TRECHO:
----

Consoante KONDER, “o termo contrato-quadro é utilizado por parte da doutrina para referir a um contrato que atua como marco central de uma ligação entre as partes, predeterminando os parâmetros do envolvimento entre elas, mas que não exaure as prestações concretas a serem exigidas por esta relação. Neste sentido, uma série de outros contratos mais específicos serão celebrados com vistas a realizar finalidades mais concretas daquela ligação.” (op. cit., pág. 161).

[19] Para KONDER, “a consideração dos demais contratos envolvidos pode servir a esclarecer pontos obscuros do contrato isolado ou, ao contrário, pode deixar transparecer contradições entre negócios que, isoladamente, pareciam claros – o dever de prover uma interpretação condizente com a totalidade negocial, contudo, persiste.” (KONDER, op. cit., pág. 195)

[20] Nesse sentido, entende MARINO que: “Na coligação ‘voluntária’, por sua vez, o processo de interpretação atingirá grau máximo de profundidade. Mesmo em casos de coligação expressa, a reconstrução do conteúdo dos contratos será decisiva para determinar as conseqüências jurídicas da coligação, raramente previstas pelas partes em toda a sua possível extensão.” (op. cit., pág. 147)

[21] “Art. 112. Nas declarações de vontade se atenderá mais à intenção nelas consubstanciada do que ao sentido literal da linguagem.

Art. 113. Os negócios jurídicos devem ser interpretados conforme a boa-fé e os usos do lugar de sua celebração.”

Para VIRGÍLIO, “há ainda que reconhecer um importante efeito das redes de contratos coligados, qual seja a necessidade de interpretação sistemática destas, em oposição a uma interpretação isolada de cada contrato.

Relevante aqui é o princípio básico de interpretação dos contratos, expresso no art. 112 do nosso Código Civil brasileiro, de que a intenção das partes deve prevalecer sobre o sentido literal das palavras. Como o que move as partes integrantes de uma rede contratual é uma finalidade sistêmica, supracontratual – normalmente a realização de uma única embora complexa operação econômica – a intenção das partes, consubstanciada nos diversos instrumentos contratuais, só poderá ser verdadeiramente compreendida mediante a leitura e interpretação do conjunto contratual.” (VIRGÍLIO, op. cit. pág. 301)

[22] “Artículo 1.030. Grupos de contratos. Los contratos que están vinculados entre sí por haber sido celebrados en cumplimiento del programa de una operación económica global son interpretados los unos por medio de los otros, y atribuyéndoles el sentido apropiado al conjunto de la operación”.

[23]          Vale transcrever o comentário de KATAOKA a esse respeito: “Parece claro que é questão dogmática relevantíssima a determinação de certos indícios que possam orientar o intérprete no tratamento dessa importante questão: como determinar o conteúdo do aspecto supercontratual da coligação? E que cláusulas aplicar em caso de perturbações da coligação contratual?” (KATAOKA, op. cit., pág. 178)

----

(Entradas de dados coletadas)

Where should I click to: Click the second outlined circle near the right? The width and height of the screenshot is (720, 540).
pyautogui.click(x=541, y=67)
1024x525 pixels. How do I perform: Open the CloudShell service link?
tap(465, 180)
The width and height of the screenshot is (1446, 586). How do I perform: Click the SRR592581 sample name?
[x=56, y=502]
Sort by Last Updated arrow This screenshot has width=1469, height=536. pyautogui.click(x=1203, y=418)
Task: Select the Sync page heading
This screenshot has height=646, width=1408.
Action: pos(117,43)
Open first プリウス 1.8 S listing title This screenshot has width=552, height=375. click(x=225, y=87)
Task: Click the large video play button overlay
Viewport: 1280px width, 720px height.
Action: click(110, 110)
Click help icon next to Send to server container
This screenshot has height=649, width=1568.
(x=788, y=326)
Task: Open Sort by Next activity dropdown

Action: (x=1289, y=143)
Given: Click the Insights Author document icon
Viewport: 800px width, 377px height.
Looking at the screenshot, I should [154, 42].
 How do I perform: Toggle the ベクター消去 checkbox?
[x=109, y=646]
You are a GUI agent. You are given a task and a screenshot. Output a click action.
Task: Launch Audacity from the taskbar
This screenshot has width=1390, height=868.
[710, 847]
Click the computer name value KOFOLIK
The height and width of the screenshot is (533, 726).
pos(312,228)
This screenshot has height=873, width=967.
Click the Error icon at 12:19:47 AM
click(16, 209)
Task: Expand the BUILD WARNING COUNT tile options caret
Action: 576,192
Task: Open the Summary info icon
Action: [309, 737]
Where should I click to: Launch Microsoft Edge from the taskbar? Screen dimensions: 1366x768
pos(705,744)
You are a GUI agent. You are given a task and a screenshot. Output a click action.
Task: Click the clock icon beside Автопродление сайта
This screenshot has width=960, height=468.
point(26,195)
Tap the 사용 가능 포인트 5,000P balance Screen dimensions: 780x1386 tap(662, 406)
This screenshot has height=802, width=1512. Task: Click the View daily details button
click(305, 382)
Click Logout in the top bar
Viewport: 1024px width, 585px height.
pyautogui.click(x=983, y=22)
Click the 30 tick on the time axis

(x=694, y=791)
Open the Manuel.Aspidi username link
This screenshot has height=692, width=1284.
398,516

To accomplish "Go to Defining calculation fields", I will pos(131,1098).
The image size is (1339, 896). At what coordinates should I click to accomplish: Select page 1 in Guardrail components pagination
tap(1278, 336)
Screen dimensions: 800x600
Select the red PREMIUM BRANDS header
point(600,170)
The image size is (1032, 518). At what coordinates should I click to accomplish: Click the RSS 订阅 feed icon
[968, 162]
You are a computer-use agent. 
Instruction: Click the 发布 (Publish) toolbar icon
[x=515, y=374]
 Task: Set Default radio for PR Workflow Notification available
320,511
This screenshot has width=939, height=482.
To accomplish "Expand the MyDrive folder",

----

Continue o trecho sobre contratos coligados a partir do ponto em que ele para. Não é preciso usar as linhas.

“... como determinar o que é próprio de um dos contratos específicos e o que é próprio da coligação contratual. Ora, parece claro que os negócios jurídicos integrantes da coligação, não resultantes de cláusula geral expressa ou da lei, preservam a respectiva independência estrutural. Se isso é assim, nem todas as cláusulas ali previstas referir-se-ão a toda a coligação, mas apenas a um dos contratos específicos, não produzindo efeitos gerais, mas apenas particulares. Caso contrário, estaríamos cuidando de um só contrato.” KATAOKA, op. cit., pág. 177

[24] “Art. 421. A liberdade de contratar será exercida em razão e nos limites da função social do contrato.”

[25] Transcrevemos outro exemplo interessante trazido por Wanderley Fernandes e Jonathan Mendes Oliveira, em artigo intitulado “Contrato Preliminar: Segurança de Contratar”, do livro “Fundamentos e Princípios dos Contratos Empresariais”, sobre a coligação existente entre um contrato de compra e venda de energia celebrado entre empreendedor e a PETROBRÁS e contrato de financiamento celebrado entre o mesmo empreendedor e o BNDES: “vejamos um exemplo bastante simples (ou nem tanto): determinada empresa assina um contrato de fornecimento de energia pelo prazo de 15 anos para a Petrobras. Tendo assegurado a remuneração pela disponibilidade de energia (energia garantida), o mesmo agente econômico obtém um financiamento do BNDES e dá em garantia do pagamento do financiamento os créditos vencidos e a vencer decorrentes do contrato de fornecimento de energia. Note-se que nasce, neste caso, um fenômeno interessantíssimo, ou seja, um contrato torna-se para outro uma garantia de adimplemento. Nos bancos escolares, aprendemos que as garantias são instrumentos acessórios, mas, no caso em tela, um contrato torna-se a própria garantia do cumprimento de outro contrato. Há um vínculo necessário entre os contratos. O intérprete jamais poderia analisar o contrato de financiamento sem que o contrato de fornecimento de energia fosse avaliado.” (destaques nossos, pág. 297)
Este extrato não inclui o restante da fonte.